TO DO:
**a.** Reproduce the passage of the essay on five years of becoming that runs from "In this space" up to and including "to my room.".
**b.** Continue the essay on five years of becoming from the point where it stops.

PASSAGE FOR REVIEW below:

Five years of becoming.
Five years of surrender.
Five years of learning that hard things don’t just happen to us — they shape us.
Stretch us…call forth something more honest and whole.
Some people come through the fire and grow bitter — rigid, tight around the edges.
Others — by grace, or grief, or some mystery deeper than words — use all of it to birth a spirit more pliable than before.
The hard moment doesn’t just disrupt us — it dares us to to peel away the layers, invites us to listen and lean in.
We take the deep dive — away from the shallowness to what lies within.
Into shadow. Into silence. Into the long and tender unbecoming that allows us to reinvent, blessing what is lovely, releasing what no longer serves.
In this space I am not merely going deeper — I am becoming deeper.
This time, I’ve been away from home long enough to be set adrift, my mind becoming a little chaos — not loud, not frantic — just a soft unraveling.
I forget what day it is, what suitcase my pills are in, what creative work my hands are made for. And I look for moments to come back to myself. Small and soft opportunities to ground.
Last night, I liberated two pillows from the lobby.
Not stealing them — exactly — but relocating them to my room.
Feather-stuffed moors for a spirit untethered. A way of saying, This space is mine, for now.
Creating home where I am is my trademark—it’s not only about connecting with everything that surrounds me, but with the space within. It’s a refusal to accept that temporary equals superficial—both the disposition of people and place.
I didn’t think anyone would notice.
But this morning — as I entered into a sweet conversation with a bellman I’d met the day before — I felt the confession bubbling up in me like a child.
“That was you?” he mused.
“I was fluffing the sofas this morning and wondered where two of them had gone!”
Astounding he had noticed. In the sea of swirling suitcases and marble floors — he hadn’t missed a thing.

End of PASSAGE FOR REVIEW.
STORED DATA below:

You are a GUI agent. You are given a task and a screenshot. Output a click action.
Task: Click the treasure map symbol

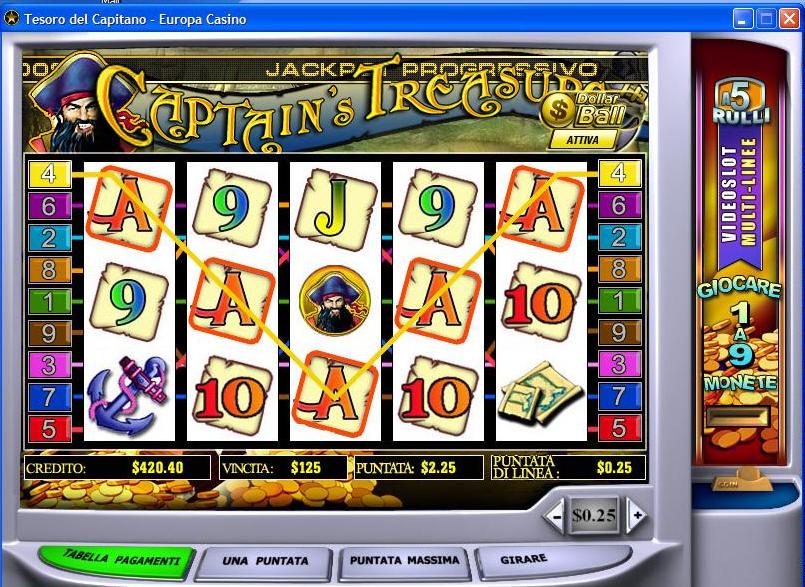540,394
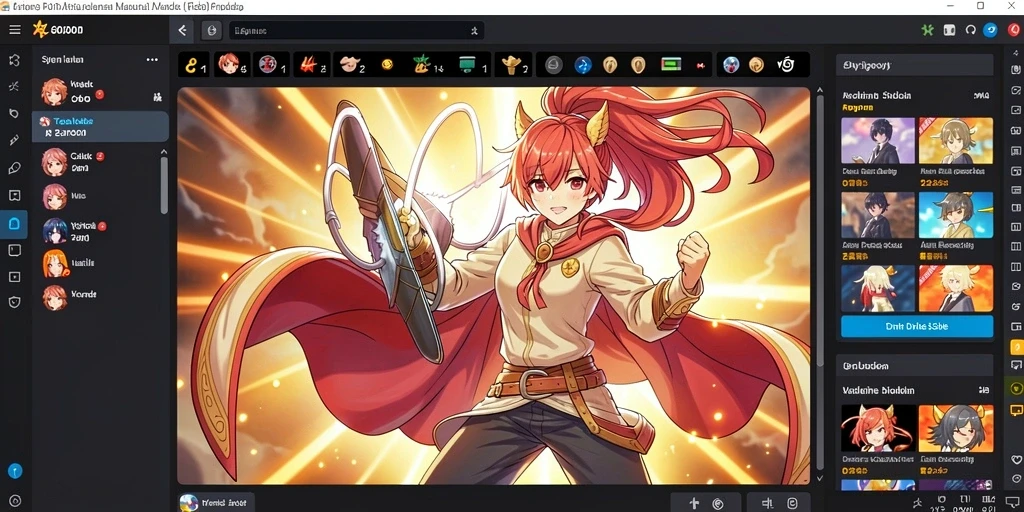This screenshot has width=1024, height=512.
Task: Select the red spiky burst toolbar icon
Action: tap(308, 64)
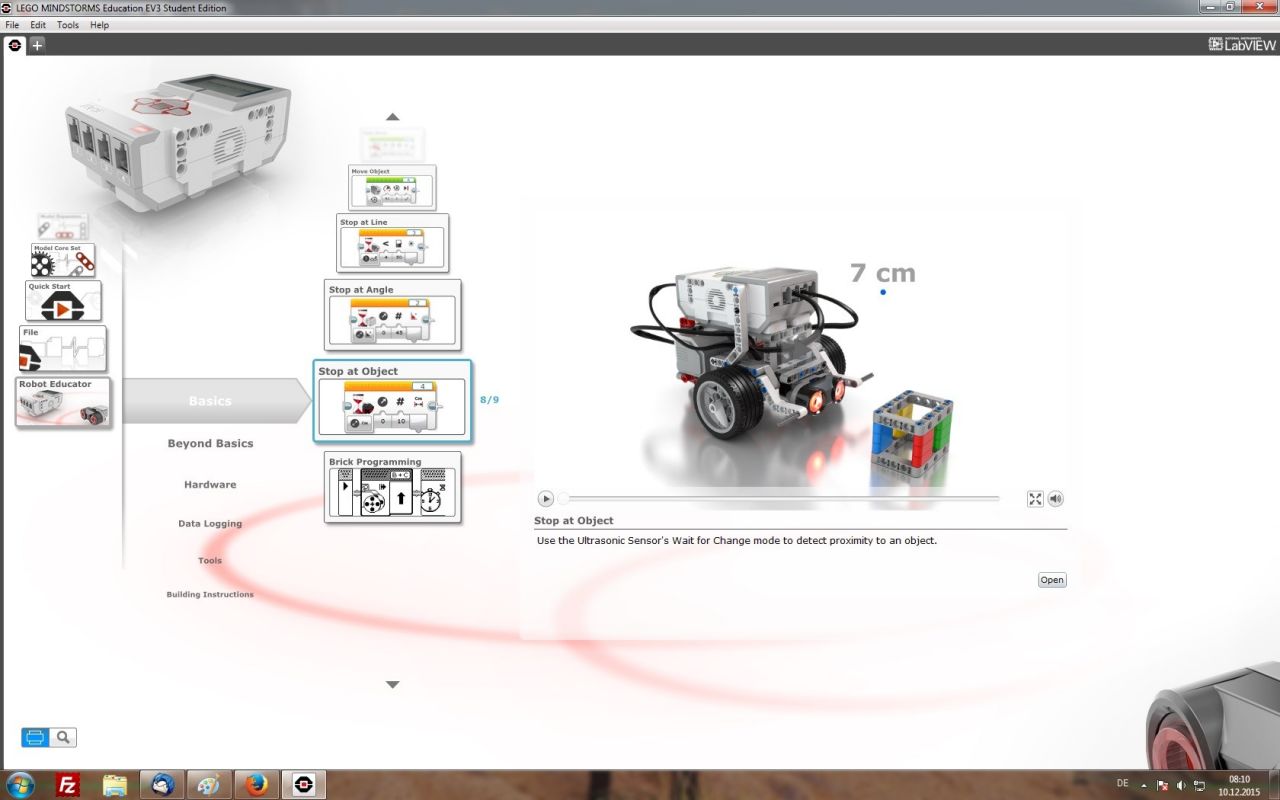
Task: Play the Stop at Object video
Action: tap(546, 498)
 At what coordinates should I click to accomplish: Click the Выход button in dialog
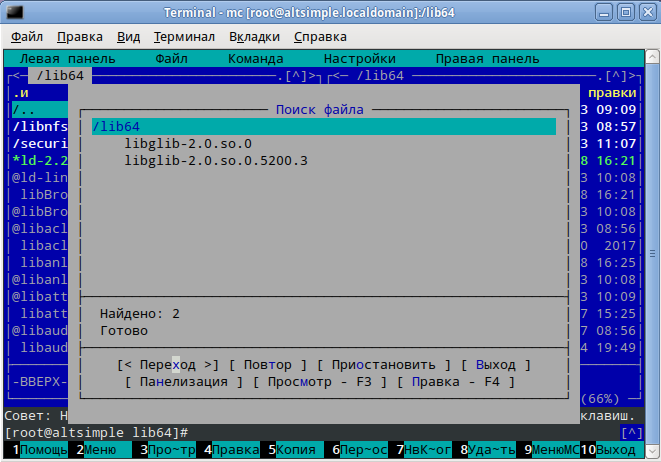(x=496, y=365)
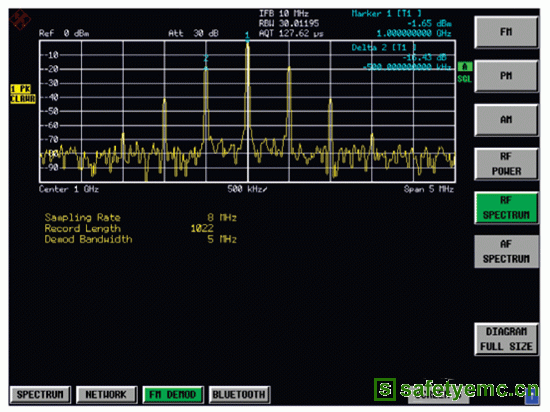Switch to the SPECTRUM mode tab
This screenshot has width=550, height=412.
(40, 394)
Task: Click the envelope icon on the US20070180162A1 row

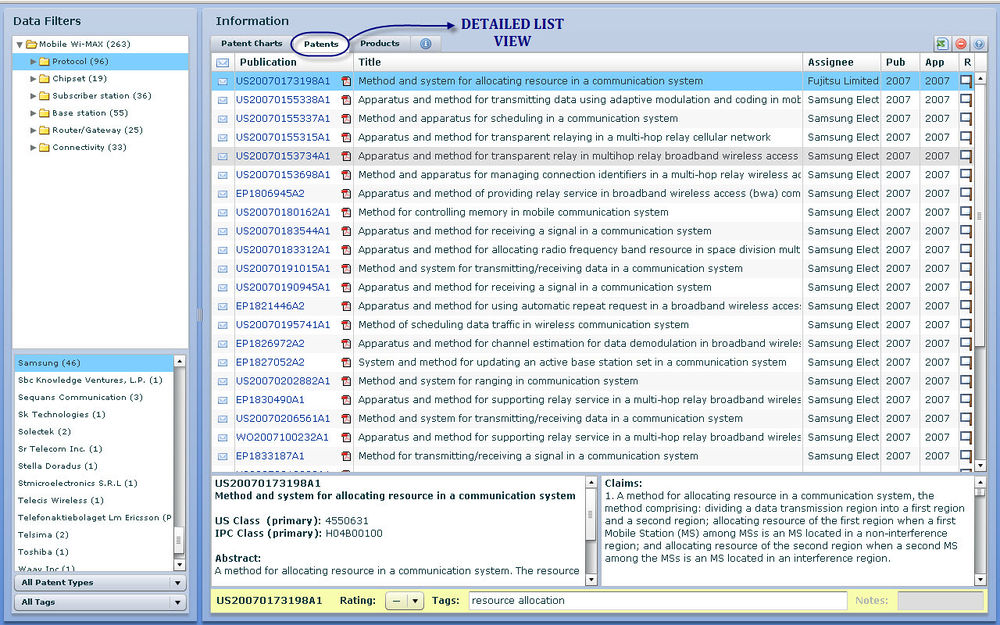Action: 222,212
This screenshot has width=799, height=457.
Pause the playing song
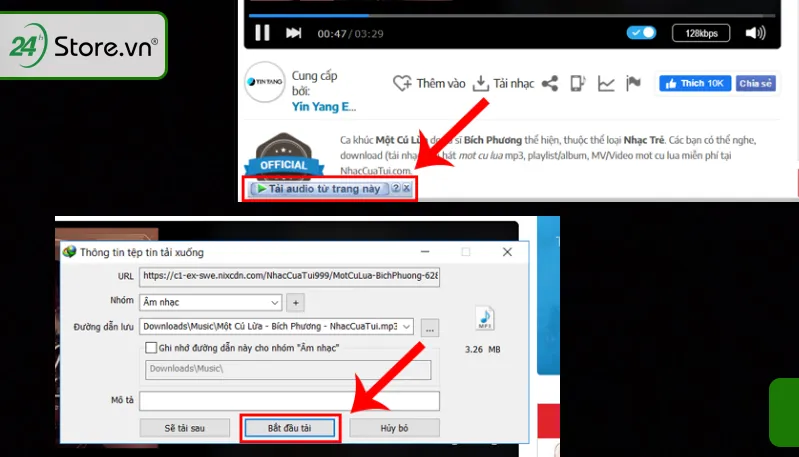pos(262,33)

End of STORED DATA.
STORED DATA below:

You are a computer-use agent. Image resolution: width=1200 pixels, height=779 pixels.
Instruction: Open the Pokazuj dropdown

End of STORED DATA.
STORED DATA below:

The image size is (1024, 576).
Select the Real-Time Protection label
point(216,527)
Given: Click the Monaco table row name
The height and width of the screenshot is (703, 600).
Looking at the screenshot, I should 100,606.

End of STORED DATA.

ANSWER SECTION:
**a.**
In this space I am not merely going deeper — I am becoming deeper.
This time, I’ve been away from home long enough to be set adrift, my mind becoming a little chaos — not loud, not frantic — just a soft unraveling.
I forget what day it is, what suitcase my pills are in, what creative work my hands are made for. And I look for moments to come back to myself. Small and soft opportunities to ground.
Last night, I liberated two pillows from the lobby.
Not stealing them — exactly — but relocating them to my room.

**b.**
Noticing…and being noticed. The act of making home right where you are. It’s both unexpected and breathtaking to find ourselves in unfamiliar territory and choosing to settle in, gently, intentionally, soul-first.
The deep dive isn’t always the big moment.
It doesn’t always look like drama, diagnosis, or loss.
Sometimes it looks like a quiet conversation in a busy hotel lobby.
Sometimes it feels like a silent surrender: Remember who you are.
It’s not the unraveling that defines us — it’s the journey back to self.
The quiet anchoring. The listening that leads to becoming…again and again until we learn what is meant.
Wherever we go, we are invited:
To dive deeper.
To lean closer.
To live more honestly.
Even here.
Even now.
Even this.
NOTES:
It may not surprise you but I rearranged my hotel room—adding feather-stuffed pillows [from the lobby] and seafoam-colored throws, the lamp moved closer to the bedside, the chair and ottoman shifted to the opposite corner to take full advantage of the view.
This is my way of steadying, my way of making what is temporary my own. There is nothing incidental about the passing of time, nothing unimportant about the places we are.
It’s the noticing that makes us “part of,” the willingness to offer ourselves as essential to the scene. This is the deep dive of existence, believing that “transitionary” has potential to be “transcendent” if we determine to make it that way.